But why would we even think extra dimensions could be out there if we have never seen them? The history of physics holds many examples of finding things no one could see. No one could “see” atoms and no one could “see” quarks. Yet we now have strong experimental evidence of the existence of both.

No law of physics tells us that only three dimensions of space can exist. Einstein’s theory of general relativity works for any number of dimensions. In fact, soon after Einstein completed his theory of gravity, Theodor Kaluza extended Einstein’s ideas to suggest the existence of a fourth spatial dimension, and, five years later, Oskar Klein suggested how it might be curled up and differ from the familiar three.

String theory, a leading proposal for a theory combining quantum mechanics and gravity, is another reason physicists currently entertain the notion of extra dimensions.

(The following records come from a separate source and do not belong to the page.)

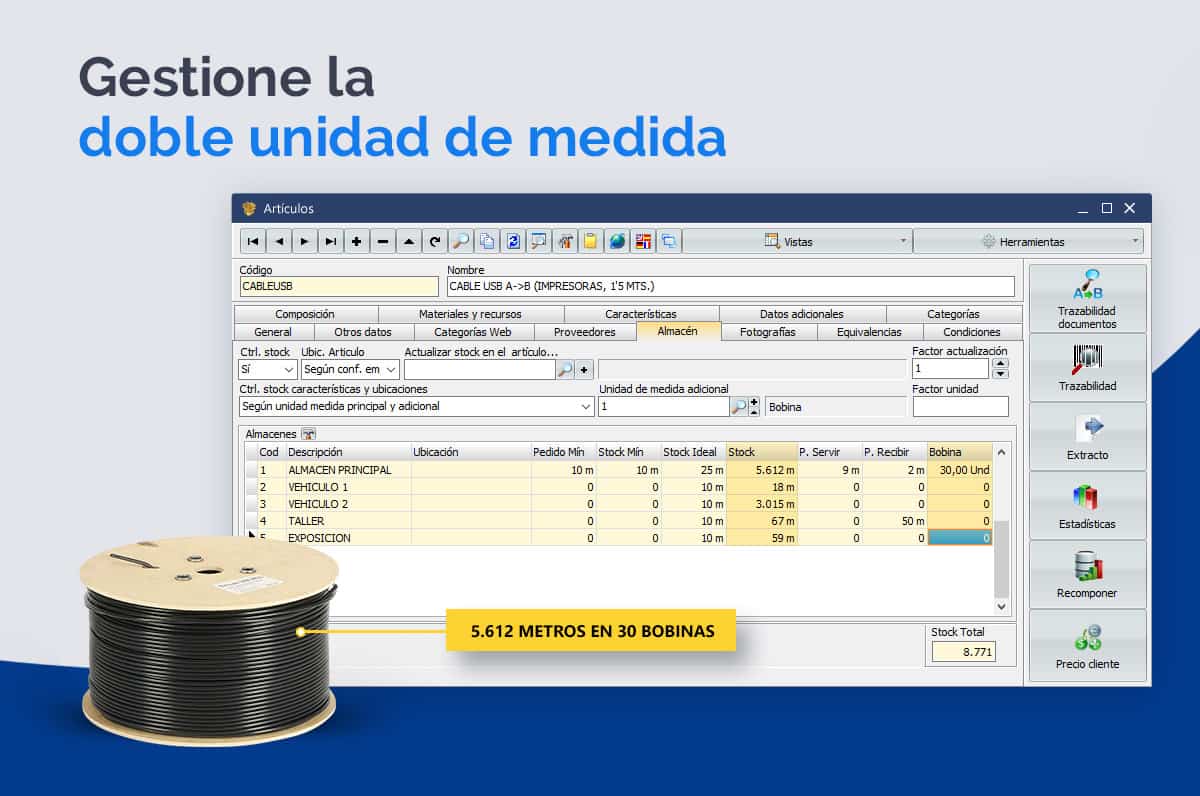
Task: Click magnifier next to Unidad de medida adicional
Action: 738,407
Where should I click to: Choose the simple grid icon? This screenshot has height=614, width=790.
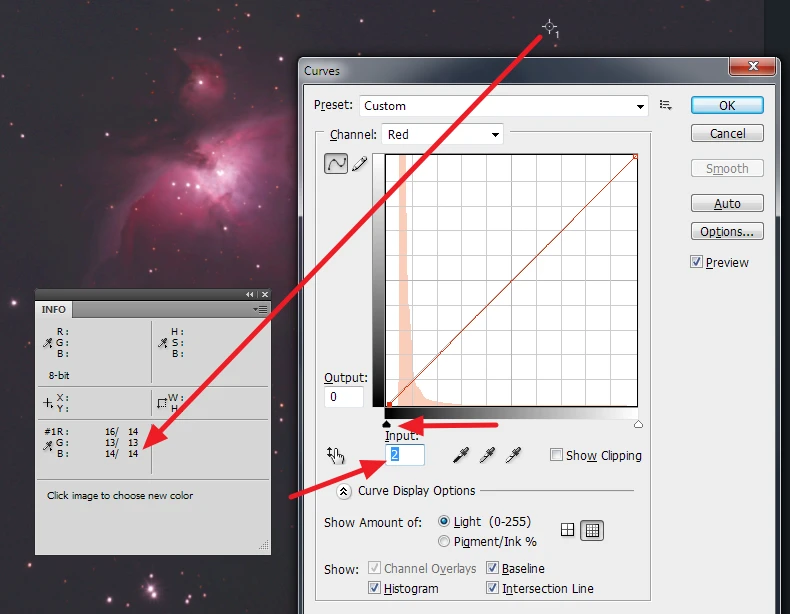568,531
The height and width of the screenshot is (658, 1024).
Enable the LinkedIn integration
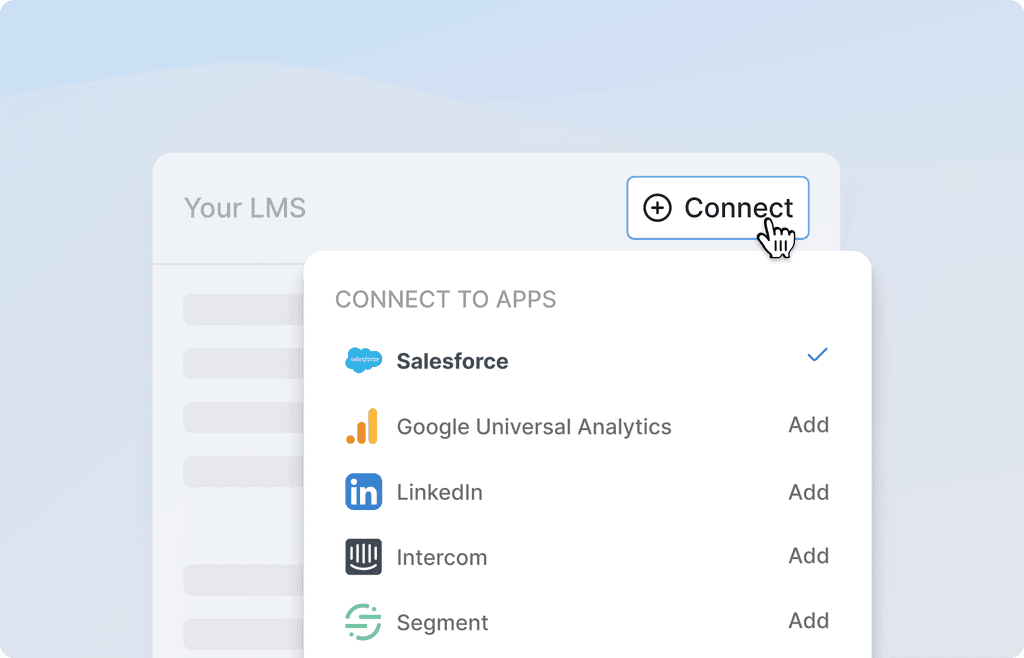(x=808, y=492)
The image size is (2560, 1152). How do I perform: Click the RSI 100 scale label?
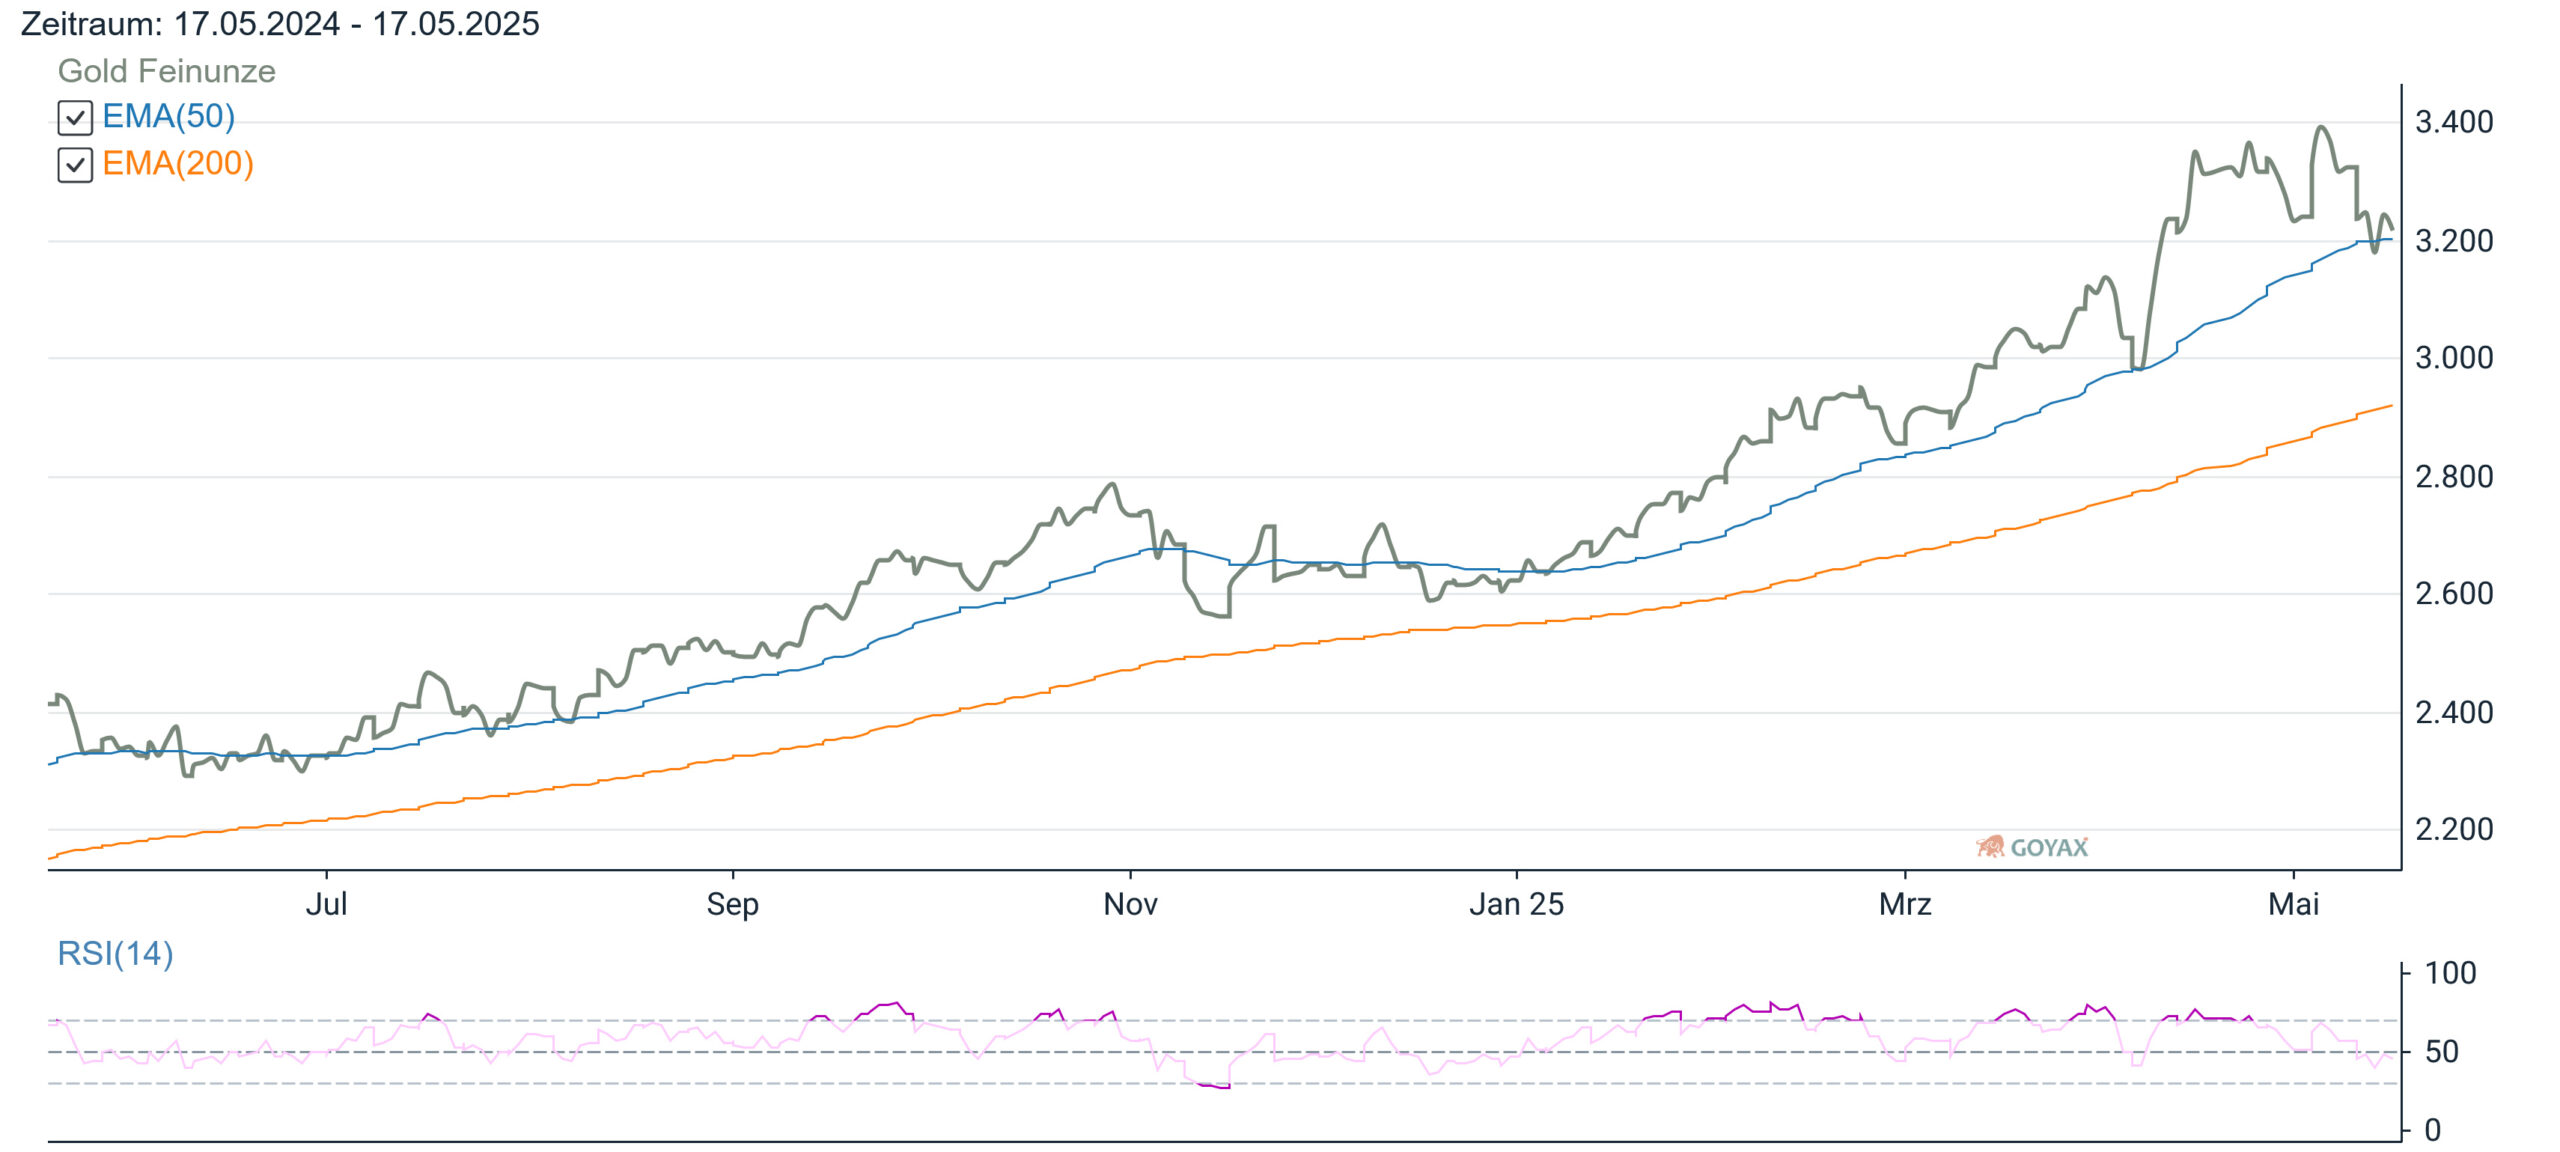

String theory does not obviously lead to the theory of gravity we are familiar with. String theory necessarily involves additional dimensions of space.

People often ask me the number of dimensions that exist in the universe. We don’t know. String theory suggests six or seven extra ones. But model builders keep an open mind. It’s conceivable that different versions of string theory will lead to other possibilities. In any case, dimensions model builders care about in the following discussions are only the ones that are sufficiently warped or so large that they can affect physical predictions. Other dimensions even smaller than the ones relevant to particle physics phenomena might exist, but we will ignore anything so super-tiny. We again take the effective theory approach and ignore anything too small or invisible to ever make any measurable differences.

String theory also introduces other elements—notably branes—that make for richer possibilities for the geometry of the universe, if indeed it contains extra dimensions. In the 1990s, the string theorist Joe Polchinski established that string theory was not just a theory of one-dimensional objects called strings. He, along with many others, demonstrated that higher-dimensional objects known as branes were also essential to the theory.

The word “brane” derives from “membrane.” Like membranes, which are two-dimensional surfaces in three-dimensional space, branes are lower-dimensional surfaces in higher-dimensional space. These branes can trap particles and forces so that they don’t travel through the full higher-dimensional space. Branes in higher-dimensional space are like a shower curtain in your bathroom, which is a two-dimensional surface in a three-dimensional room. (See Figure 62.) Water droplets might travel only over the two-dimensional surface of the curtain, much as particles and forces might be stuck on the lower-dimensional “surface” of a brane.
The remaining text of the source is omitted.